February 7, 2005 — (BRONX, NY) — We know that dinosaurs died out about 65 million years ago. And we know that whatever did them in paved the way for the rise of mammals. Scientists have proposed all sorts of causes for the dinosaurs demise, ranging from giant meteors to catastrophic volcanoes. But maybe we should try thinking smaller — as in fungi — suggests Dr. Arturo Casadevall, professor of microbiology and immunology at the Albert Einstein College of Medicine of Yeshiva University. He discusses his theory in a commentary published in January in the ScienceDirect publication Fungal Genetics and Biology.

Fungi are among the earliest forms of life: The fungal lineages present today emerged about one billion years ago and then proceeded to infect later-evolving organisms, some of which are more susceptible to fungal infection than others.

Fungi grow best at temperatures between 77 and 95 degrees F. and so have trouble surviving at the higher temperatures inside warm-blooded mammals. By contrast, fungi are often associated with disease in cold-blooded organisms such as insects, fish, reptiles and amphibians. Since most of the large dinosaurs are also thought to have been cold-blooded, Dr. Casadevall theorizes that fungi may have contributed to their extinction.

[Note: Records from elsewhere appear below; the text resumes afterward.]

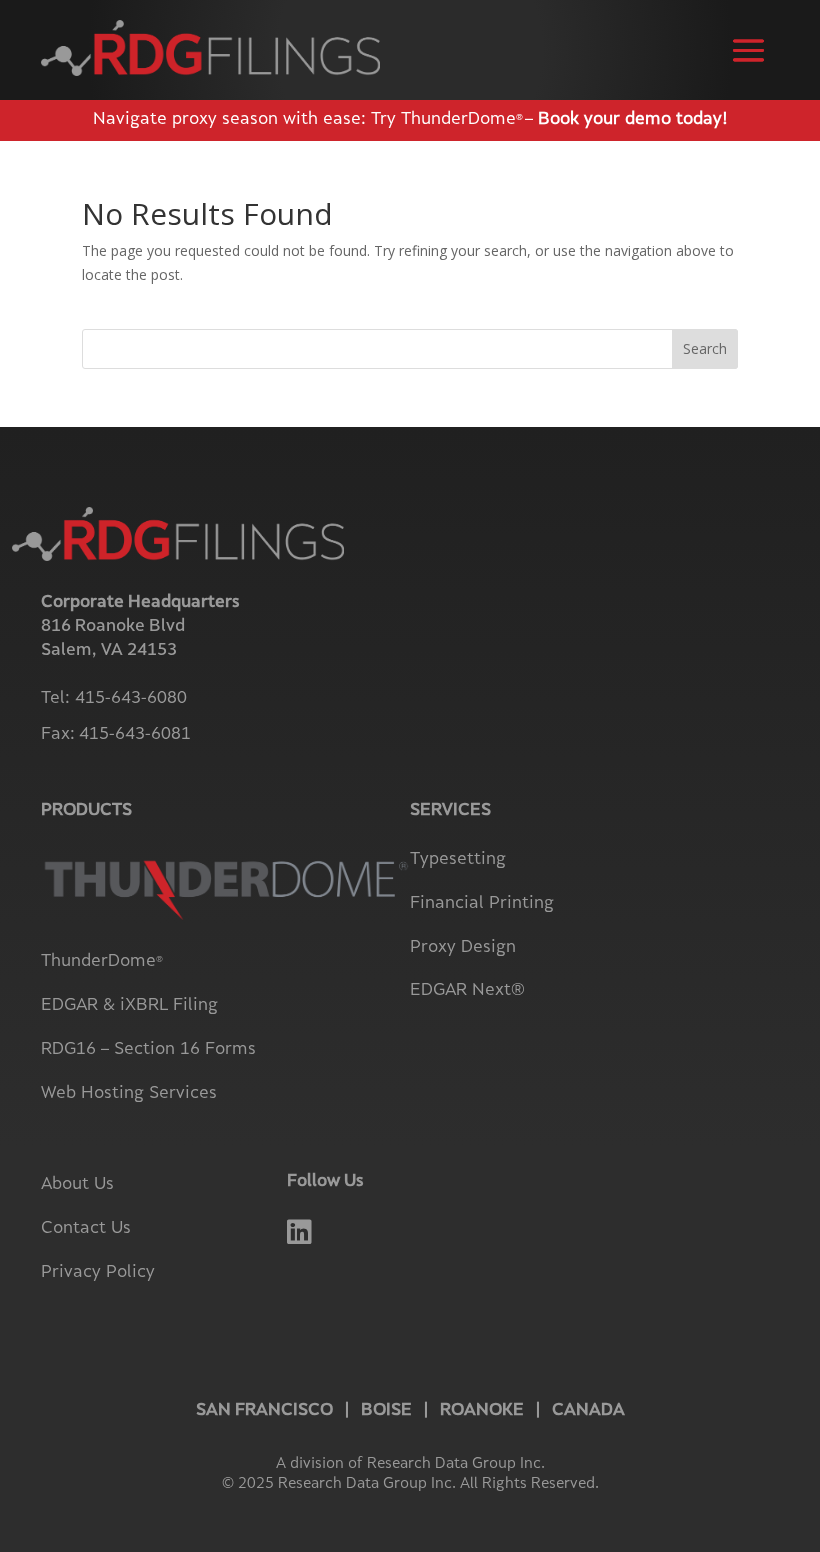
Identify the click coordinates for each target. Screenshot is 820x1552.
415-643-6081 (135, 735)
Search (705, 348)
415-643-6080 (131, 699)
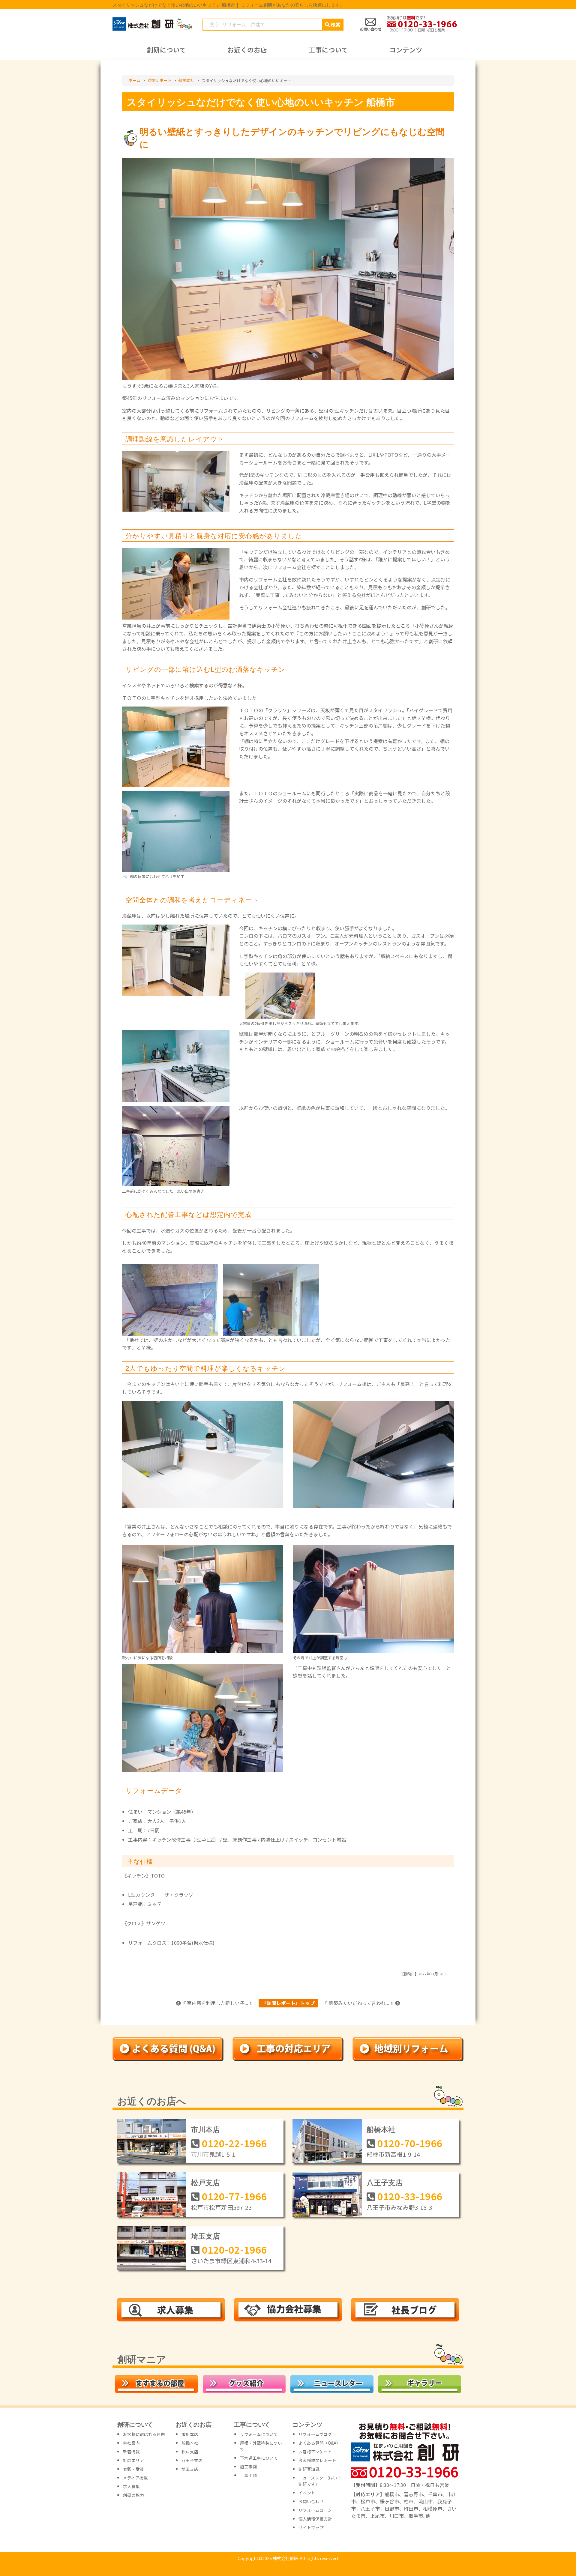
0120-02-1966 (234, 2249)
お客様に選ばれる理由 (144, 2434)
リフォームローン (315, 2510)
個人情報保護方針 (315, 2519)
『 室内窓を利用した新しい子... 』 (217, 2003)
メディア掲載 (135, 2478)
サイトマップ (311, 2527)
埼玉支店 (205, 2236)
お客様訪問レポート (317, 2460)
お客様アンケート (315, 2452)
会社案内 (131, 2443)
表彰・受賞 (133, 2469)
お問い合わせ (311, 2501)
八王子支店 (385, 2182)
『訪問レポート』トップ (288, 2003)
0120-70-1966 (409, 2143)
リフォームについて (259, 2434)
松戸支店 (205, 2182)
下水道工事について (259, 2458)
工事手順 (248, 2475)
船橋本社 (381, 2129)
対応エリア (133, 2460)
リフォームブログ (315, 2434)
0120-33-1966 (409, 2196)
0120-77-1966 (234, 2196)
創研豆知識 (309, 2469)
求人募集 (131, 2486)
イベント (306, 2493)
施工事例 (248, 2467)
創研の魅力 (133, 2495)
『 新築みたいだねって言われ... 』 (358, 2003)
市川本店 (205, 2129)
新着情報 (131, 2452)
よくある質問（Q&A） (319, 2443)
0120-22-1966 (234, 2143)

"Whatever happened 65 million years ago killed off many terrestrial species including dinosaurs but spared mammals," says Dr. Casadevall. "Researchers have recently found evidence for massive proliferation of fungi around that time, probably due to decreased sunlight and cooler global temperatures. This fungal outburst would have caused a huge increase in airborne fungal spores that animals would have inhaled in tremendous amounts."

Dr. Casadevall notes that microbial dose is crucial for determining the outcome of an infection and that inhaling microbes in massive numbers can overwhelm even animals with healthy immune systems. "With their higher body temperatures, mammals would have been better poised than the cold-blooded dinosaurs to survive in the fungi-rich world that existed back then," he says.

For further evidence supporting this theory, look no further than the sky. "Birds are the only non-extinct descendants of the dinosaurs," says Dr. Casadevall. They survived the great dinosaur extinction along with mammals and, like the mammals, birds are warm-blooded.